→ **Exercícios propostos**
A. Responda às perguntas abaixo com base no texto sobre a lei da atração.
(i) Em que área se formou Luís Alves e por que instituição?
(ii) Que idade tem Maria Antónia Cruccolini?
(iii) Segundo o texto, que tipo de vibrações emitem os pensamentos negativos?
B. Prossiga o texto sobre a lei da atração a partir da última frase apresentada.

[Texto selecionado]

Para Luís Alves, especialista em sucesso e lei da atração, compreender que a mente está acima da matéria não tem nada de místico. «Somos seres energéticos, atraímos aquilo em que pensamos», diz o coach, formado em programação neurolinguística pela American Union of Neuro-Linguistic Programming. Quando Rhonda Byrne escreveu o guião do filme O Segredo (2006) e lançou o livro homónimo no ano seguinte – o mais vendido em todo o mundo na área da não-ficção –, percebeu que aplicava há muito a lei da atração. «Ao focarmo-nos nos contornos positivos da vida, várias conexões neurais são ativadas no cérebro. Pensamentos negativos emitem vibrações de baixa frequência, pensamentos positivos de alta. Quanto mais alta for a nossa frequência, maior a resposta do organismo ao que a mente determina.»
O poder da mente não se vê nem se toca, mas sente-se.Pela parte que lhe toca, acredita que «tudo o que é relevante para a vida humana é administrado, programado e reprogramado na mente». Como se o cérebro fosse o computador e a mente os programas instalados, explicou a Maria Antónia Cruccolini, de 56 anos, quando ela lhe pediu ajuda numa fase particularmente conturbada. «Há alturas em que uma pessoa descamba no caos, pelas mais variadas razões, e foi graças ao Luís que descobri que é sempre possível elevar ou remover limites. Aquilo em que eu consigo acreditar, eu consigo realizar», garante a empresária, orgulhosa de ter a mente a trabalhar a seu favor. «Este poder não se vê nem se toca, mas sente-se. Tornei-me mais ativa, focada e intuitiva, motivada e rigorosa no trabalho. Sinto-me uma mulher mais valorizada no geral, que vive de forma intensa.»

[/Texto selecionado]
[Itens fornecidos]

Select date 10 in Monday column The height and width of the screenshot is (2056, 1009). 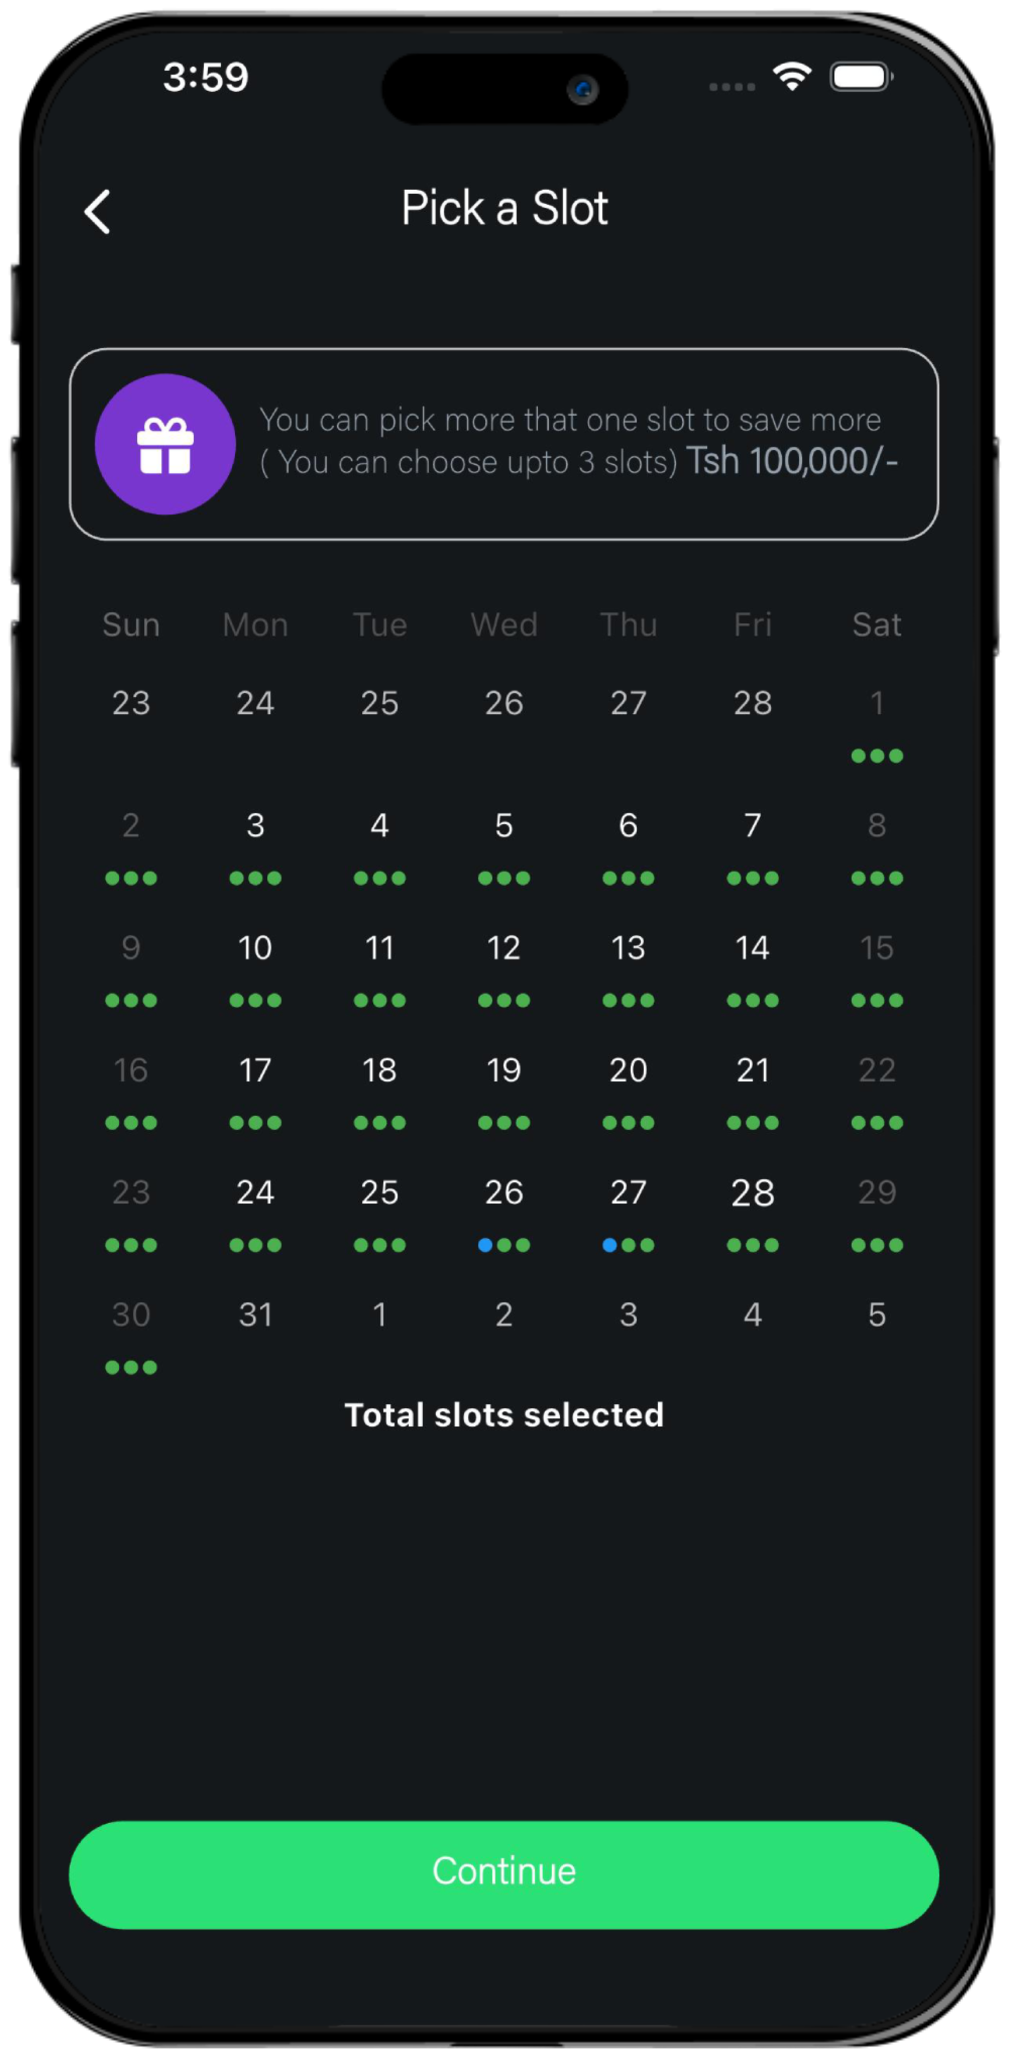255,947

[/Itens fornecidos]
[Itens fornecidos]

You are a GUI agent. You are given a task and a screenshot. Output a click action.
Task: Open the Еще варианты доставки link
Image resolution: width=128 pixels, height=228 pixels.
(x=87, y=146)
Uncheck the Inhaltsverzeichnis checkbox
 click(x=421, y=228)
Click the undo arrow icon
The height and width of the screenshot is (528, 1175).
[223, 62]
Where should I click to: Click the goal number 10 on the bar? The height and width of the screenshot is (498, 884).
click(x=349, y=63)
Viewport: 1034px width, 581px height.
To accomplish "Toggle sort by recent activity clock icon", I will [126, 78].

[/Itens fornecidos]

→ **Respostas por tarefa**
A.
(i) Em programação neurolinguística, pela American Union of Neuro-Linguistic Programming.
(ii) 56 anos.
(iii) Vibrações de baixa frequência.

B.
Luís Alves reconhece que faz tudo parte da lei da atração: após decidir o que se quer alcançar, há que visualizar a meta ao pormenor e tê-la sempre presente, nutrindo-a com as emoções de alegria/aceitação/gratidão de quem sabe que terá o que deseja. Assim treinava também o ex-nadador Michael Phelps, maior atleta olímpico da história com 28 medalhas: vendo um vídeo da que seria a prova perfeita, antes de dormir e ao acordar, até tê-la inscrita na mente. O génio da física Albert Einstein era outro que visualizava as teorias na mente antes de convertê-las em linguagem matemática. «Não há sonhos impossíveis para aqueles que creem que o poder de realizar algo reside no interior de cada ser humano», dizia. «Sempre que alguém descobre esse poder, algo antes considerado impossível torna-se realidade.»
Recentemente, uma equipa de investigadores chineses da Universidade de Nankai desenvolveu o primeiro carro conduzido através da mente (mediante um dispositivo que capta as correntes elétricas do cérebro e os traduz em comandos). Usando o mesmo sistema, o grupo tecnológico Tekever e a Fundação Champalimaud puseram um drone no ar. Levantar dinheiro no multibanco, fazer chamadas telefónicas ou controlar tráfego aéreo são outras atividades que em breve poderão ser feitas apenas com a mente. «Se aceitamos que estar apaixonados nos faz bater o coração com mais força, porquê rejeitar a força de uma mente fértil?», questiona Luís Alves. A partir do momento em que ela dirige carros e aviões, mais facilmente é capaz de pilotar o nosso próprio destino.